= Beginning of Section =

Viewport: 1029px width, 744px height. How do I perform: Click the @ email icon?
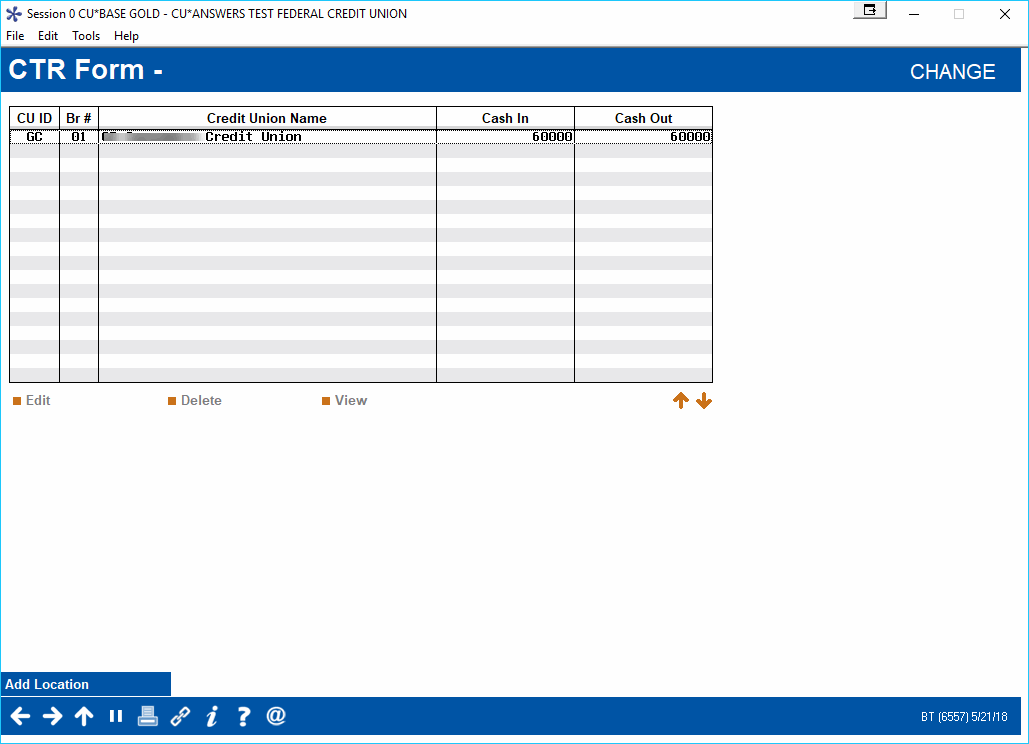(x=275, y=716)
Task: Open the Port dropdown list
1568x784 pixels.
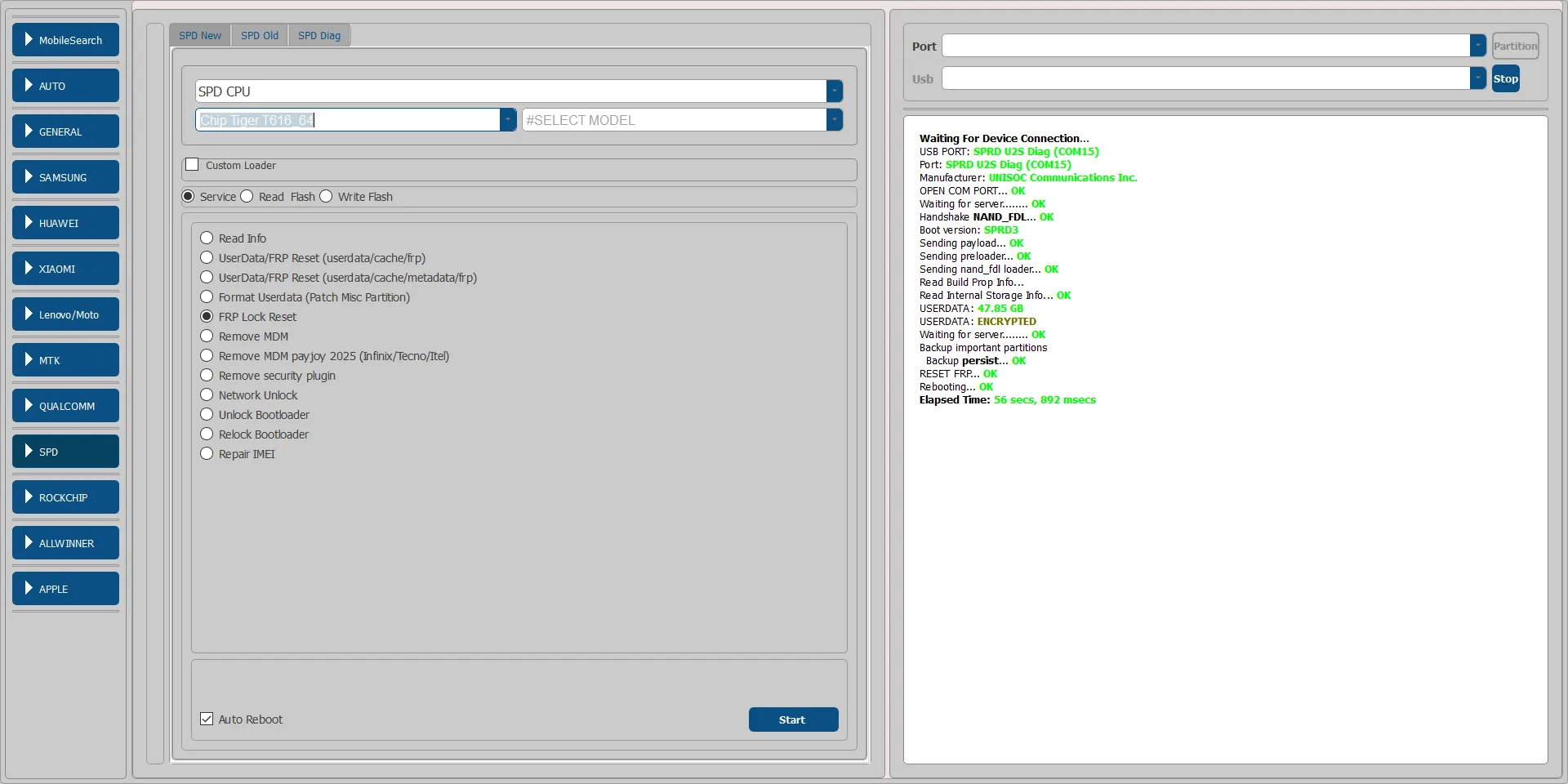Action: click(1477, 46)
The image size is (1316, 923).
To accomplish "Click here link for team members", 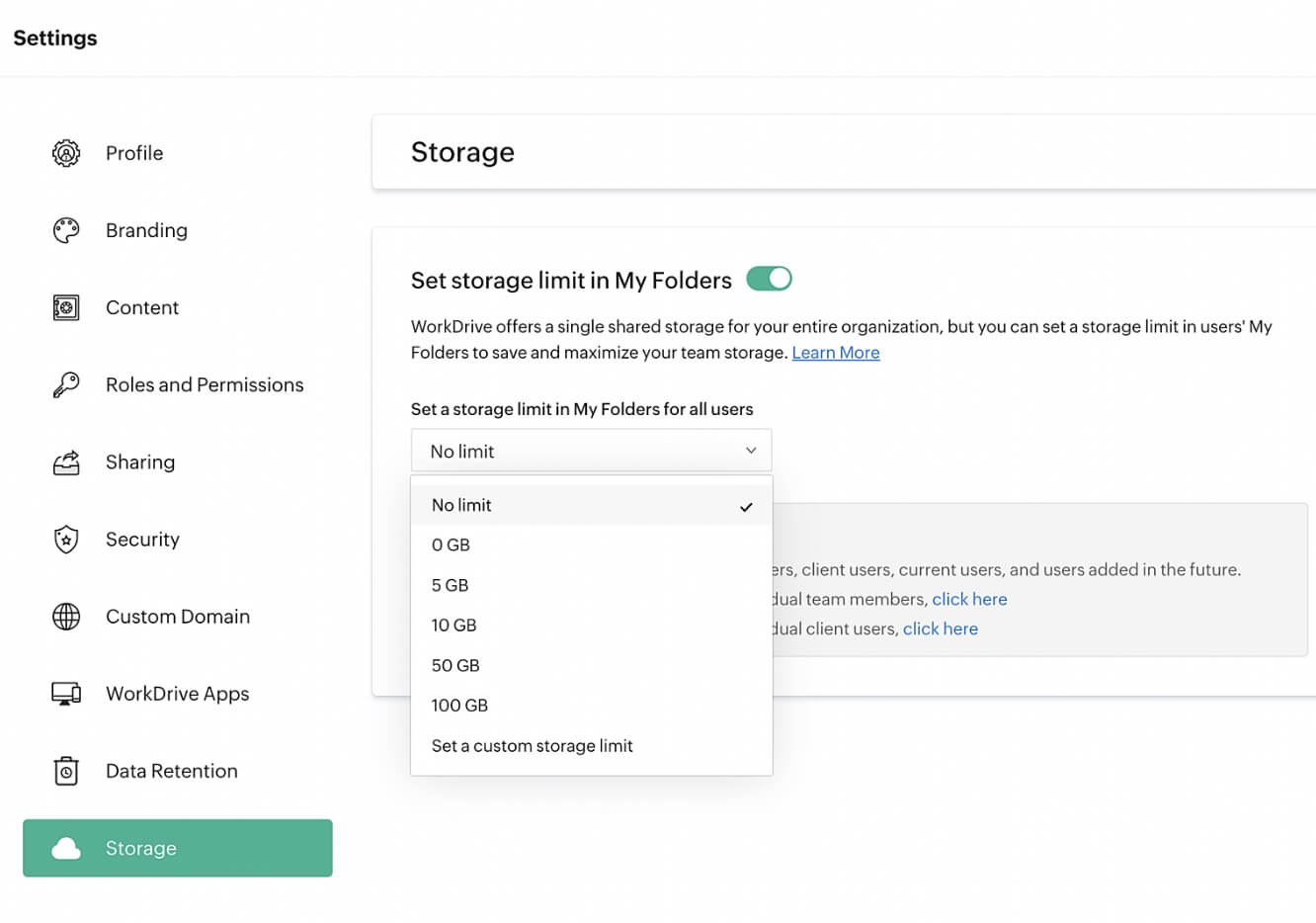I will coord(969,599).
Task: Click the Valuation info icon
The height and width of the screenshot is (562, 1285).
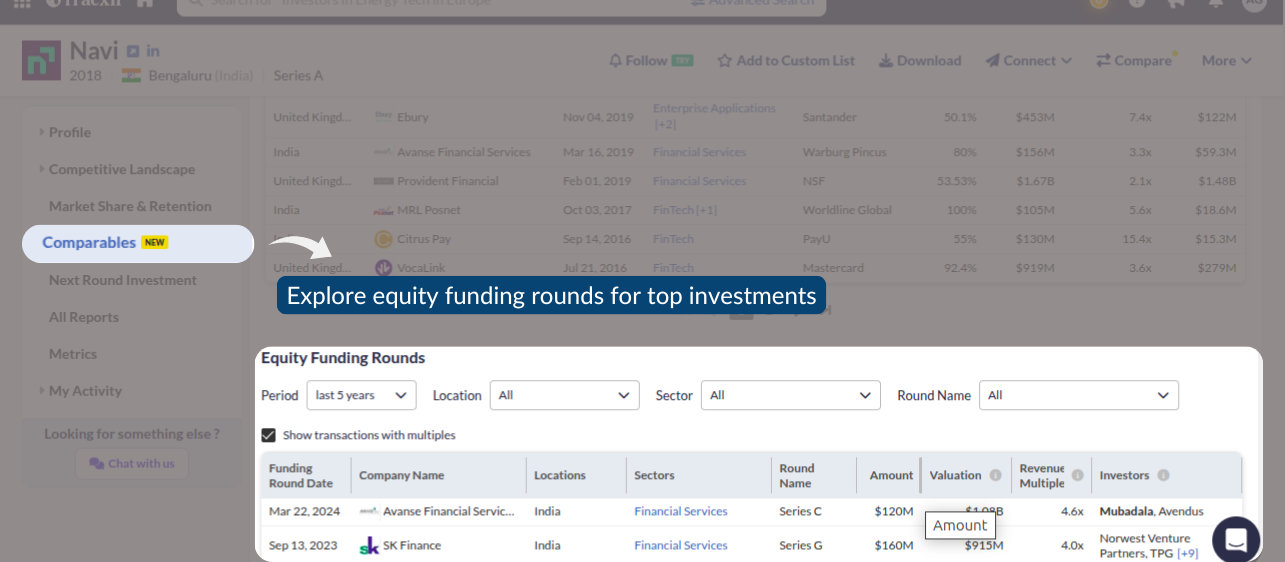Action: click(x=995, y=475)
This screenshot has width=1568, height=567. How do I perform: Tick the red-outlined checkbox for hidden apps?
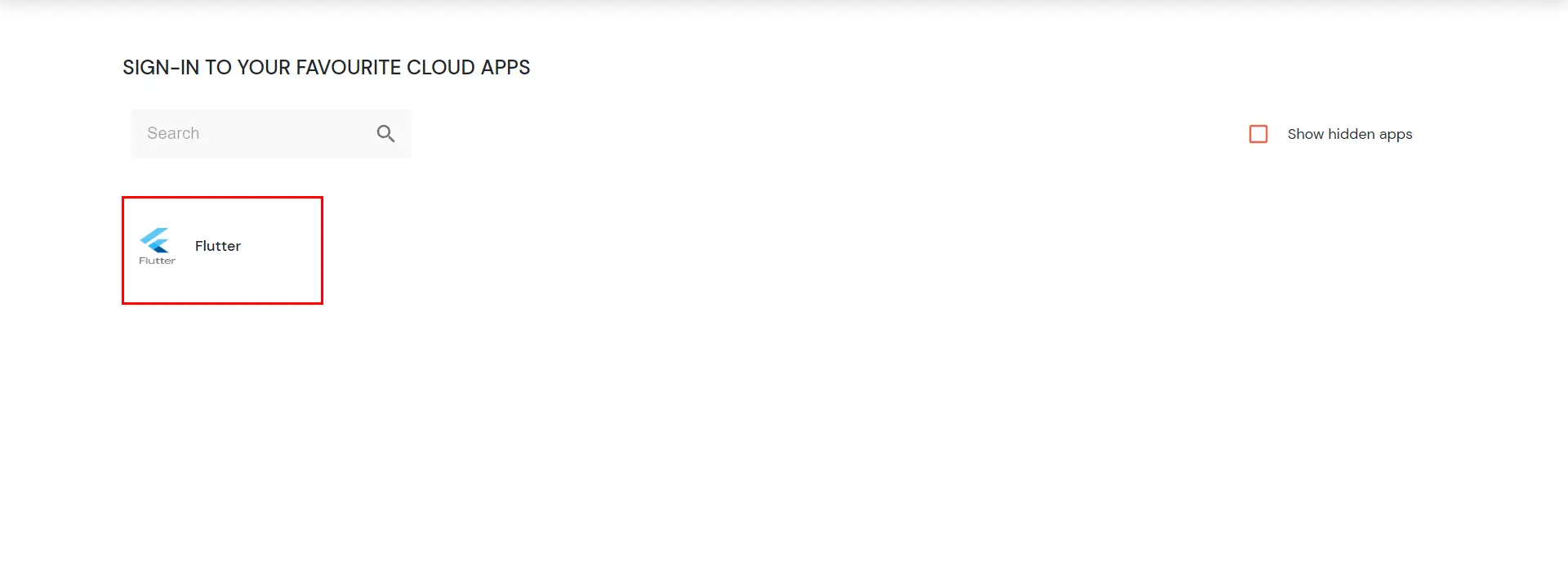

= End of Section =

Determine how many lines in the listing above contain "Task", giving the number and no other words.

2